Previous research has found that women who practice mindfulness meditation are more likely to report better sexual functioning and higher levels of sexual desire. But the researchers were interested in examining the potential influence of sexual mindfulness in particular, meaning the tendency to be aware of and accept one’s thoughts and emotions without judgment during sex.
For their study, the researchers surveyed 194 married, heterosexual individuals who were 35 to 60 years old. Leavitt and her colleagues found that more sexually mindful participants tended to be more satisfied with their relationships and sex lives. They also had better self-esteem compared to less mindful participants.
“The average person can improve their sexual relationship with a little instruction and practice. It doesn’t require new positions or special skill. Better sex may be as simple as slowing down, being less judgmental about yourself and your partner, and paying attention to touch, arousal, and the connection felt during sex,” Leavitt told PsyPost.

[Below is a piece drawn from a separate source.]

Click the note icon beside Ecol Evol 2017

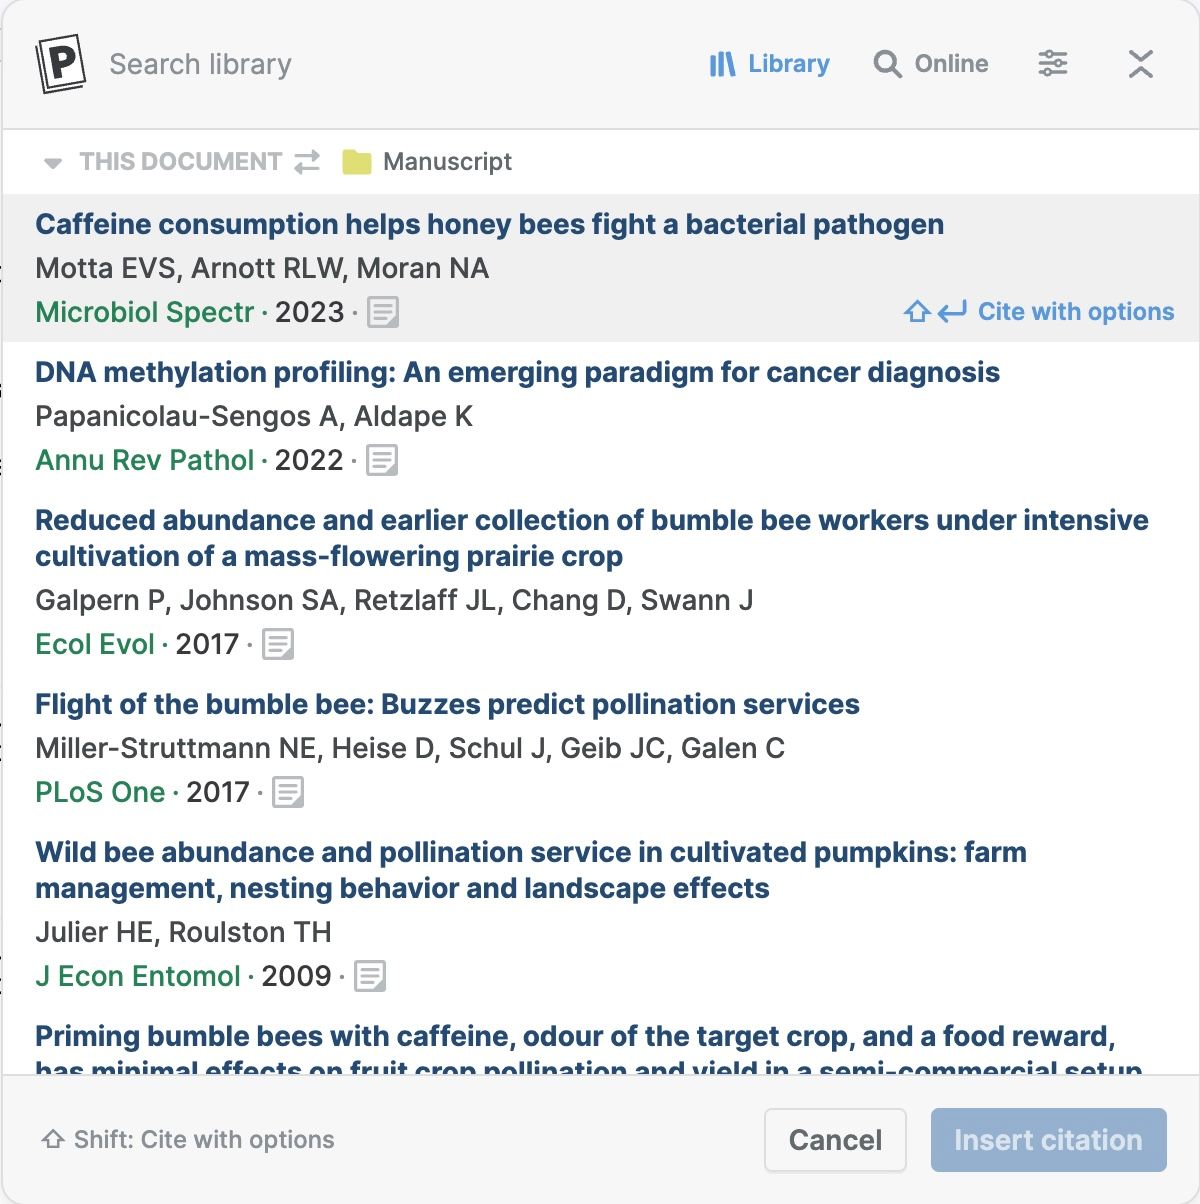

The association between mindfulness and sexual satisfaction was stronger among female participants, suggesting it may play a more important role for women.
“There are lots of questions still to be answered,” Leavitt said. “I just finished an intervention (a follow up study to this one) that taught couples about sexual mindfulness. We found significant positive results in the pilot study and are now doing a larger study that examines couples over time. Some people with high anxiety may find it is difficult to be mindful, but most people can learn this skill with a little guidance and practice.”
“This research is refreshing because it is science based — not some trendy solution. It is exciting for couples to learn simple skills that effectively help them create more meaning and joy in their romantic and sexual relationship,” Leavitt added.
The study, “The Role of Sexual Mindfulness in Sexual Wellbeing, Relational Wellbeing, and Self-Esteem“, was authored by Chelom E. Leavitt, Eva S. Lefkowitz, and Emily A. Waterman.